John Leary is a Chicago-based artist who currently works primarily in acrylic in on paper.
“Back in the 1960s,” says Leary, “a researcher named R.A. Butler discovered that monkeys and chimps would perform various work-tasks to get food or to enjoy the visual stimulation of simply looking out a window. When they had eaten enough food, the monkeys stopped doing the work-tasks. But they never tired of looking and would do the work-tasks repeatedly to re-open the window. I don’t think we humans are much different, and I want my painting to feed that primitive desire to see, which we share with our primate cousins.
“Acrylic ink is a fascinating material. It is more intense than watercolors and has a life of its own. It is a spontaneously active material on wet paper. It moves. It dissolves. It coalesces. It forms subtle gradients and crisp edges. It is only partly under my control, so that each piece is a product of both what I want and what it wants. It is great fun, always surprises, and appeals to the monkey in me.”
Leary studied figure and portrait drawing and painting with Bob Horn at Lill Street Art Center in Chicago and with Jason Miklik at the North Shore Art League in Winnekta, where he also studied etching with Jessica Feith. Although for several years he focused on painting portraits in oil, he has more recently begun to explore abstract themes using acrylic media. In 2014, he joined a cooperative gallery called Images on the north side of Chicago.

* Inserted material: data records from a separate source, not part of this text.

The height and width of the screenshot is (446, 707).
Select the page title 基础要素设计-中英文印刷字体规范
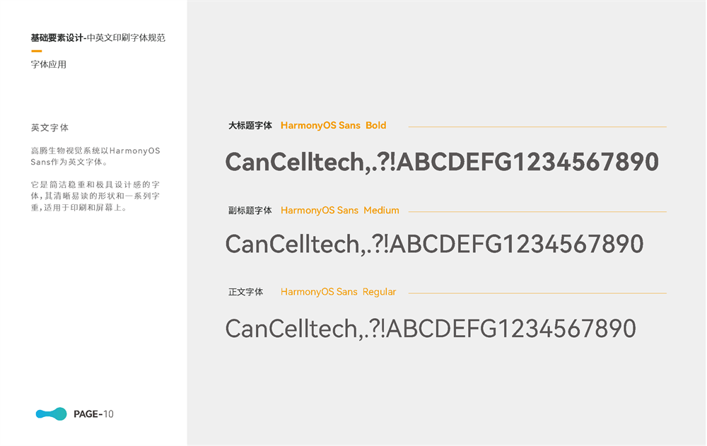98,37
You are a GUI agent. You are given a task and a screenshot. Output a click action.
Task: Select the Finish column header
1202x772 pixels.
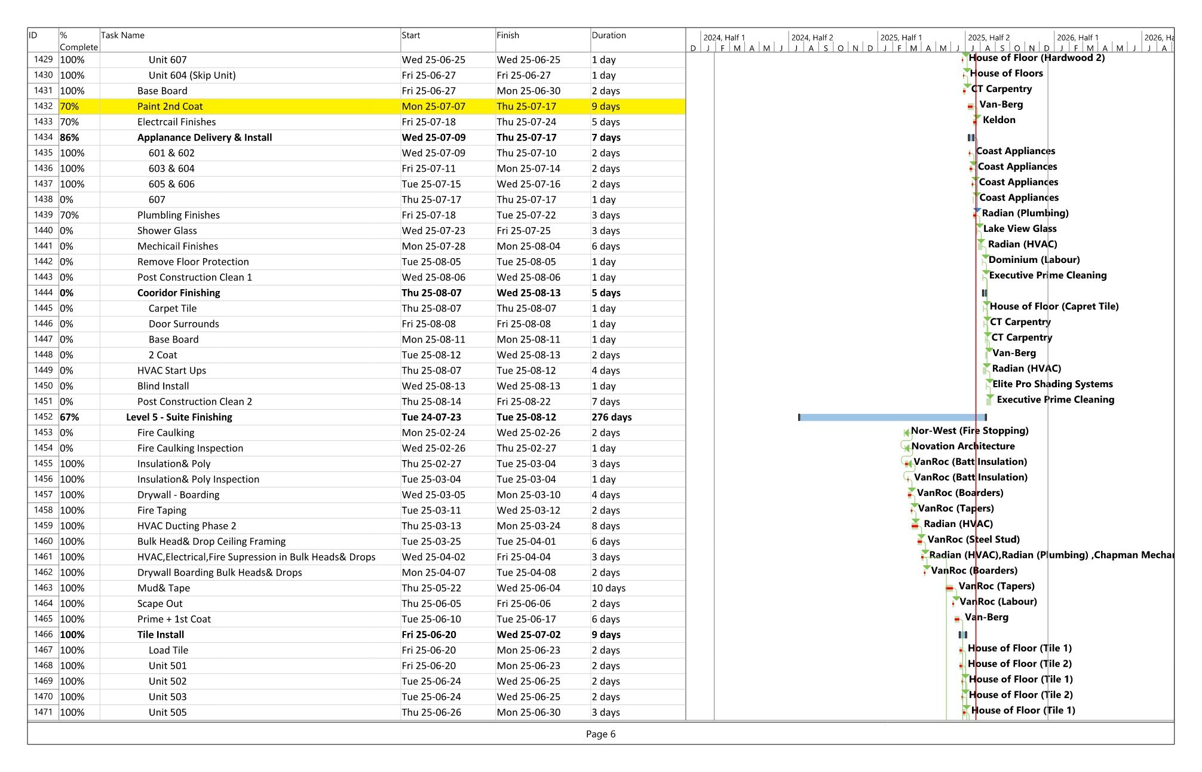pyautogui.click(x=507, y=35)
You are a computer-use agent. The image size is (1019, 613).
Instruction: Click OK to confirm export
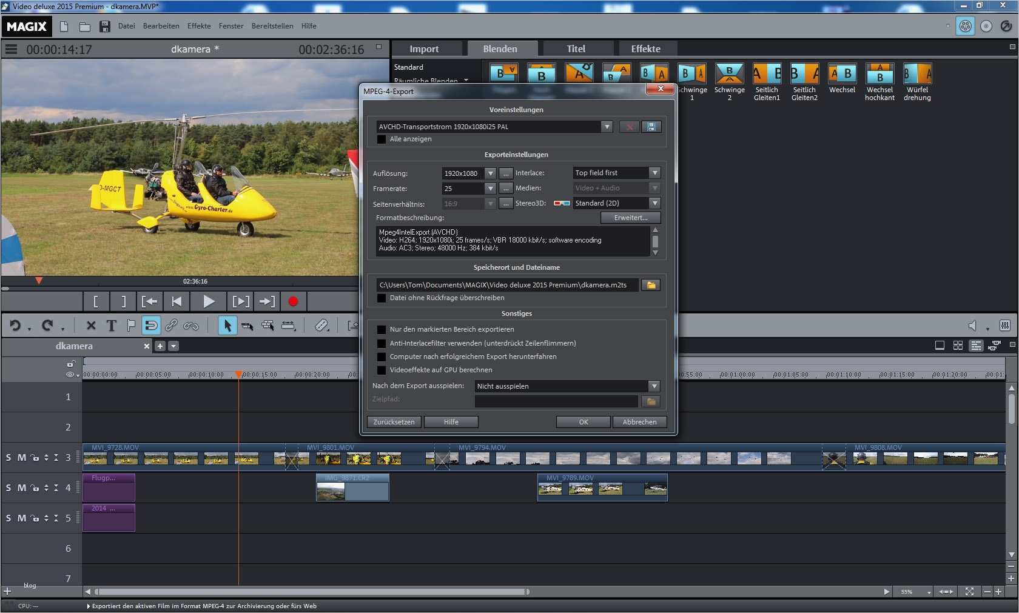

John grew up in Baltimore and received his BA, MA, and PhD in History from the University of Chicago. From 1975 to 2006, he taught history at the Francis W. Parker School in Chicago. Leary has traveled extensively: Kuwait, Oman, Syria, Tunisia, China, India, South Africa, Tanzania, Egypt, Italy, France, Mexico, and Scotland. John and his wife, Jan English Leary, a fiction writer, live in Chicago, where he works in his home studio.